REQUIRED ACTION: Output every record word for word.

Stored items
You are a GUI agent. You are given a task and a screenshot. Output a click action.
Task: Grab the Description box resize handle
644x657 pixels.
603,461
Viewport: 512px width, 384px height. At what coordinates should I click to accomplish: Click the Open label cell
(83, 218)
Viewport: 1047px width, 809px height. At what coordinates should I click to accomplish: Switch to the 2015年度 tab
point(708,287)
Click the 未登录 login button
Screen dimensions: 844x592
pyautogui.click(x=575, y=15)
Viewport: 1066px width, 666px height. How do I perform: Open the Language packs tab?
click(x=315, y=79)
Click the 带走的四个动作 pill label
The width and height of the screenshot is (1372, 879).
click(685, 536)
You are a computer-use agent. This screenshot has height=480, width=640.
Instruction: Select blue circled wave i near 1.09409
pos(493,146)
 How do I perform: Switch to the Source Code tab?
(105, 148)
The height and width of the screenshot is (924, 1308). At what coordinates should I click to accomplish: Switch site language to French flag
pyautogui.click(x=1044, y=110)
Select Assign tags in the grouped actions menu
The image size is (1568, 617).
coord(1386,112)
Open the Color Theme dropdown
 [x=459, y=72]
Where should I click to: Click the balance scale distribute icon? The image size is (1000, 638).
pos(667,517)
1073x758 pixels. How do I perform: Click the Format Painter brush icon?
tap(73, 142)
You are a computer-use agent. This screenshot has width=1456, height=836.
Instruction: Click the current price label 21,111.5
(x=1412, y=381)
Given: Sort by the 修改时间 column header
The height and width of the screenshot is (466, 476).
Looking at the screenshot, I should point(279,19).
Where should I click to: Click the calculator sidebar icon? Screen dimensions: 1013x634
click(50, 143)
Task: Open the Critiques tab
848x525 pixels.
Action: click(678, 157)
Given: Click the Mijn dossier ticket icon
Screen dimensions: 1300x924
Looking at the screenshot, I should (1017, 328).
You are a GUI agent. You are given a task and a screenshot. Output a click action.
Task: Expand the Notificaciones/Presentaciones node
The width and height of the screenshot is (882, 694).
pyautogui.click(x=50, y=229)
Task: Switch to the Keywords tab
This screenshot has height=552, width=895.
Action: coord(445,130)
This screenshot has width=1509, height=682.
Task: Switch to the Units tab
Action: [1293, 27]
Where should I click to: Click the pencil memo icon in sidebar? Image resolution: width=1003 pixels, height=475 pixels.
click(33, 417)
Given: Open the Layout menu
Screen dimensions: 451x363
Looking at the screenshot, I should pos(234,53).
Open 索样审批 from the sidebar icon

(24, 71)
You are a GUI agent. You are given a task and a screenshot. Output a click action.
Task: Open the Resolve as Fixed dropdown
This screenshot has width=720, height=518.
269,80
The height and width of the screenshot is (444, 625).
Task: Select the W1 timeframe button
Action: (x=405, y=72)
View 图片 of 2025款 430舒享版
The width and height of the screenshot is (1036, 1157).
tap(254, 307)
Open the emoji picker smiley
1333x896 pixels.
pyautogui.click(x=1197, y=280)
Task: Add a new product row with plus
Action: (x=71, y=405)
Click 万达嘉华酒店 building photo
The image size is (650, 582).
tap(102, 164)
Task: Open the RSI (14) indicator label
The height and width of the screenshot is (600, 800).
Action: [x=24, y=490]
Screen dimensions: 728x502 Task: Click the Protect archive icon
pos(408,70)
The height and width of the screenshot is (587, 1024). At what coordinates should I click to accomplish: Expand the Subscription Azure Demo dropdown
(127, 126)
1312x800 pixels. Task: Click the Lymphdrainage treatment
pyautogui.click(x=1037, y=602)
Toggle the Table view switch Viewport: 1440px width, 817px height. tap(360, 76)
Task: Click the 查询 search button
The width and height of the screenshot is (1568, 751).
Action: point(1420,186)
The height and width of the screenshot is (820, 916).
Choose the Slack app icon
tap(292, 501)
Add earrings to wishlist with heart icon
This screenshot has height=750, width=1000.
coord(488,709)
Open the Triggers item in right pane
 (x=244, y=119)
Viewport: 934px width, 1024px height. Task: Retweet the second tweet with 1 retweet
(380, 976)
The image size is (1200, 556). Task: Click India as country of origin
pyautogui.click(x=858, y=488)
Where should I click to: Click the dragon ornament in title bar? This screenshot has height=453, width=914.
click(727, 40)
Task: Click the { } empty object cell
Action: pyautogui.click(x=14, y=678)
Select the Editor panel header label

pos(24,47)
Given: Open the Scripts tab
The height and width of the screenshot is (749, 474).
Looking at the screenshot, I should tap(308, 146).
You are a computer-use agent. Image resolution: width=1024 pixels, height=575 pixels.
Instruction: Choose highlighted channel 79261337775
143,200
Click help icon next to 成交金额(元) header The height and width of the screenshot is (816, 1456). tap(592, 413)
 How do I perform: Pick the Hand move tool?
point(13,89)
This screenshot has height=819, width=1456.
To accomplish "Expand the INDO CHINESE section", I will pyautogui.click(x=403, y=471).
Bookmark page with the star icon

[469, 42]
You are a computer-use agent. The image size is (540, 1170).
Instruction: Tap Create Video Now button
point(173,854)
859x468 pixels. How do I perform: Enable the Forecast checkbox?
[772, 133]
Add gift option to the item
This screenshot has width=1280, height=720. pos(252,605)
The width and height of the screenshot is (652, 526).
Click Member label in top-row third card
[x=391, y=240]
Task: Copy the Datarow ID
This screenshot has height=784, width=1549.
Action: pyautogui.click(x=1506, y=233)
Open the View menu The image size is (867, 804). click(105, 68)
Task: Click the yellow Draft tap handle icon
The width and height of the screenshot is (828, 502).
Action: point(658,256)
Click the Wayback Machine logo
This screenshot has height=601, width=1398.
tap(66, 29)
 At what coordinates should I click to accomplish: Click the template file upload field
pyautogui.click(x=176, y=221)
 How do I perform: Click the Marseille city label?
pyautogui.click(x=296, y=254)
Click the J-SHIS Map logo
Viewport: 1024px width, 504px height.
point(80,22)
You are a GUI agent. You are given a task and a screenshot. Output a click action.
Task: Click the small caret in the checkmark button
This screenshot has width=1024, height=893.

RESPONSE BELOW:
You are a GUI agent. You are given a task and a screenshot. Output a click action.
Task: Grab the Description box resize handle
644x657 pixels.
603,461
Viewport: 512px width, 384px height. At what coordinates should I click to accomplish: Click the Open label cell
(83, 218)
Viewport: 1047px width, 809px height. At what coordinates should I click to accomplish: Switch to the 2015年度 tab
point(708,287)
Click the 未登录 login button
Screen dimensions: 844x592
pyautogui.click(x=575, y=15)
Viewport: 1066px width, 666px height. How do I perform: Open the Language packs tab?
click(x=315, y=79)
Click the 带走的四个动作 pill label
The width and height of the screenshot is (1372, 879).
click(685, 536)
You are a computer-use agent. This screenshot has height=480, width=640.
Instruction: Select blue circled wave i near 1.09409
pos(493,146)
 How do I perform: Switch to the Source Code tab?
(105, 148)
The height and width of the screenshot is (924, 1308). At what coordinates should I click to accomplish: Switch site language to French flag
pyautogui.click(x=1044, y=110)
Select Assign tags in the grouped actions menu
The image size is (1568, 617).
coord(1386,112)
Open the Color Theme dropdown
 [x=459, y=72]
Where should I click to: Click the balance scale distribute icon? The image size is (1000, 638).
pos(667,517)
1073x758 pixels. How do I perform: Click the Format Painter brush icon?
tap(73, 142)
You are a computer-use agent. This screenshot has width=1456, height=836.
Instruction: Click the current price label 21,111.5
(x=1412, y=381)
Given: Sort by the 修改时间 column header
The height and width of the screenshot is (466, 476).
Looking at the screenshot, I should point(279,19).
Where should I click to: Click the calculator sidebar icon? Screen dimensions: 1013x634
click(50, 143)
Task: Open the Critiques tab
848x525 pixels.
Action: click(678, 157)
Given: Click the Mijn dossier ticket icon
Screen dimensions: 1300x924
Looking at the screenshot, I should (1017, 328).
You are a GUI agent. You are given a task and a screenshot. Output a click action.
Task: Expand the Notificaciones/Presentaciones node
The width and height of the screenshot is (882, 694).
pyautogui.click(x=50, y=229)
Task: Switch to the Keywords tab
This screenshot has height=552, width=895.
Action: coord(445,130)
This screenshot has width=1509, height=682.
Task: Switch to the Units tab
Action: [1293, 27]
Where should I click to: Click the pencil memo icon in sidebar? Image resolution: width=1003 pixels, height=475 pixels.
click(33, 417)
Given: Open the Layout menu
Screen dimensions: 451x363
Looking at the screenshot, I should pos(234,53).
Open 索样审批 from the sidebar icon

(24, 71)
You are a GUI agent. You are given a task and a screenshot. Output a click action.
Task: Open the Resolve as Fixed dropdown
This screenshot has width=720, height=518.
269,80
The height and width of the screenshot is (444, 625).
Task: Select the W1 timeframe button
Action: (x=405, y=72)
View 图片 of 2025款 430舒享版
The width and height of the screenshot is (1036, 1157).
tap(254, 307)
Open the emoji picker smiley
1333x896 pixels.
pyautogui.click(x=1197, y=280)
Task: Add a new product row with plus
Action: (x=71, y=405)
Click 万达嘉华酒店 building photo
The image size is (650, 582).
tap(102, 164)
Task: Open the RSI (14) indicator label
The height and width of the screenshot is (600, 800).
Action: [x=24, y=490]
Screen dimensions: 728x502 Task: Click the Protect archive icon
pos(408,70)
The height and width of the screenshot is (587, 1024). At what coordinates should I click to accomplish: Expand the Subscription Azure Demo dropdown
(127, 126)
1312x800 pixels. Task: Click the Lymphdrainage treatment
pyautogui.click(x=1037, y=602)
Toggle the Table view switch Viewport: 1440px width, 817px height. tap(360, 76)
Task: Click the 查询 search button
The width and height of the screenshot is (1568, 751).
Action: point(1420,186)
The height and width of the screenshot is (820, 916).
Choose the Slack app icon
tap(292, 501)
Add earrings to wishlist with heart icon
This screenshot has height=750, width=1000.
coord(488,709)
Open the Triggers item in right pane
 (x=244, y=119)
Viewport: 934px width, 1024px height. Task: Retweet the second tweet with 1 retweet
(380, 976)
The image size is (1200, 556). Task: Click India as country of origin
pyautogui.click(x=858, y=488)
Where should I click to: Click the dragon ornament in title bar? This screenshot has height=453, width=914.
click(727, 40)
Task: Click the { } empty object cell
Action: pyautogui.click(x=14, y=678)
Select the Editor panel header label

pos(24,47)
Given: Open the Scripts tab
The height and width of the screenshot is (749, 474).
Looking at the screenshot, I should tap(308, 146).
You are a computer-use agent. Image resolution: width=1024 pixels, height=575 pixels.
Instruction: Choose highlighted channel 79261337775
143,200
Click help icon next to 成交金额(元) header The height and width of the screenshot is (816, 1456). tap(592, 413)
 How do I perform: Pick the Hand move tool?
point(13,89)
This screenshot has height=819, width=1456.
To accomplish "Expand the INDO CHINESE section", I will pyautogui.click(x=403, y=471).
Bookmark page with the star icon

[469, 42]
You are a computer-use agent. The image size is (540, 1170).
Instruction: Tap Create Video Now button
point(173,854)
859x468 pixels. How do I perform: Enable the Forecast checkbox?
[772, 133]
Add gift option to the item
This screenshot has width=1280, height=720. pos(252,605)
The width and height of the screenshot is (652, 526).
Click Member label in top-row third card
[x=391, y=240]
Task: Copy the Datarow ID
This screenshot has height=784, width=1549.
Action: pyautogui.click(x=1506, y=233)
Open the View menu The image size is (867, 804). click(105, 68)
Task: Click the yellow Draft tap handle icon
The width and height of the screenshot is (828, 502).
Action: point(658,256)
Click the Wayback Machine logo
This screenshot has height=601, width=1398.
tap(66, 29)
 At what coordinates should I click to accomplish: Click the template file upload field
pyautogui.click(x=176, y=221)
 How do I perform: Click the Marseille city label?
pyautogui.click(x=296, y=254)
Click the J-SHIS Map logo
Viewport: 1024px width, 504px height.
point(80,22)
You are a GUI agent. You are given a task and a screenshot. Output a click action.
Task: Click the small caret in the checkmark button
This screenshot has width=1024, height=893.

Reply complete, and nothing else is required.